[[ Input open ]]

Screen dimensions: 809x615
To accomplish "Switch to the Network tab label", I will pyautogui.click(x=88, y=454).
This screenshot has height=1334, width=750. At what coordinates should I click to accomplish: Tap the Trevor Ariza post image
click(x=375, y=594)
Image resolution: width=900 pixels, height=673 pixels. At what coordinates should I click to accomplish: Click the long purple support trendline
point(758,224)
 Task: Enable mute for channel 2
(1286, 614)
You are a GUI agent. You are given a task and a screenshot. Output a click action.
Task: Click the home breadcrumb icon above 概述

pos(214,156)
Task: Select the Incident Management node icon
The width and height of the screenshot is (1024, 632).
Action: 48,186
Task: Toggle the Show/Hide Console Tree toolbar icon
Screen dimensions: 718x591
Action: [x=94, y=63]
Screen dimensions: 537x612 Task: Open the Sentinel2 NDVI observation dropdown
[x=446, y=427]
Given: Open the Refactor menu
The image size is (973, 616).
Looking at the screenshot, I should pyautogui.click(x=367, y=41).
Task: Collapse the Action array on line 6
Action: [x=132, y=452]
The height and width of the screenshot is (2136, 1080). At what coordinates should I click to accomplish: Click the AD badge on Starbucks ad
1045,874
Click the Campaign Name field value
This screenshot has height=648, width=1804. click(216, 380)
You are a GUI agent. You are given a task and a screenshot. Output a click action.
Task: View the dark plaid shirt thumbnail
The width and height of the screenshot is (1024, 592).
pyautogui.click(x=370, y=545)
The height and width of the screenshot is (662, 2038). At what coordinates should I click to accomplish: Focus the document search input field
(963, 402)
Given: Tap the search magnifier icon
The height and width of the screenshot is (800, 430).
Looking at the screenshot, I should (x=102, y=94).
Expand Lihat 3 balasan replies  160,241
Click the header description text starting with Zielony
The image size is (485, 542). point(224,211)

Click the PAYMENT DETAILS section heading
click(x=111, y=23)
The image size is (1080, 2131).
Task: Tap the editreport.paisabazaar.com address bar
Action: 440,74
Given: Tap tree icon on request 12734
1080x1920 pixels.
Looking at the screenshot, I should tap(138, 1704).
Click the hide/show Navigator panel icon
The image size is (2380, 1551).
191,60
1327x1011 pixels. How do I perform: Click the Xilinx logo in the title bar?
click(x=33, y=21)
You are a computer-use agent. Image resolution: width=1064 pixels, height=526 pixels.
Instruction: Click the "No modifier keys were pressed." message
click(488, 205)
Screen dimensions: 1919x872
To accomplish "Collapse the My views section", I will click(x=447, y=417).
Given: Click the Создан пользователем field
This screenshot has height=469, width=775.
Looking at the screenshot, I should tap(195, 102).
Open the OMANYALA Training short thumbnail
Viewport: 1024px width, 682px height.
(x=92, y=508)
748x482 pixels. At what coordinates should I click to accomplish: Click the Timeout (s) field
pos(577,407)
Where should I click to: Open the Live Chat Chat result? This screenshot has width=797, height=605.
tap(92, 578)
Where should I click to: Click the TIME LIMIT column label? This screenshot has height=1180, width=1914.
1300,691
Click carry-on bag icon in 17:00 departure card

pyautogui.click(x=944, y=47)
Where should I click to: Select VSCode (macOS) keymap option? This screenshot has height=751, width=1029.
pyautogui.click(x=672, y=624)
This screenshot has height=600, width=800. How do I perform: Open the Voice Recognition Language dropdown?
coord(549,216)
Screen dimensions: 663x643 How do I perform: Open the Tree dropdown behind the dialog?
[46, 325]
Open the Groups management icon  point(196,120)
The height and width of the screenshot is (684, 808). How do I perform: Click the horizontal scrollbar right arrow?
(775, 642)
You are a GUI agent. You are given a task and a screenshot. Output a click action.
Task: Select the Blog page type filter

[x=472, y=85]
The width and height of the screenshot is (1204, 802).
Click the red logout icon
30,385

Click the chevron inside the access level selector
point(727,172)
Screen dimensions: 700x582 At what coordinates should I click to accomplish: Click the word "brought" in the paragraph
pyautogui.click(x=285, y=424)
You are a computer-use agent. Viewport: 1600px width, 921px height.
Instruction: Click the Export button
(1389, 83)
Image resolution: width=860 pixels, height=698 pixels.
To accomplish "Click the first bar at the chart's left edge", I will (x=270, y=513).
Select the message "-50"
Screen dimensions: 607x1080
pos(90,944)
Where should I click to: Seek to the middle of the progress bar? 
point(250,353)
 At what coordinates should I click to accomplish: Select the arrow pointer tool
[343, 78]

[[ Input closed ]]

• **Your objective**:
Every line above carrying the word "computer" needs to be shown.

• **Exercise result**:
You are a computer-use agent. Image resolution: width=1064 pixels, height=526 pixels.
You are a computer-use agent. Viewport: 1600px width, 921px height.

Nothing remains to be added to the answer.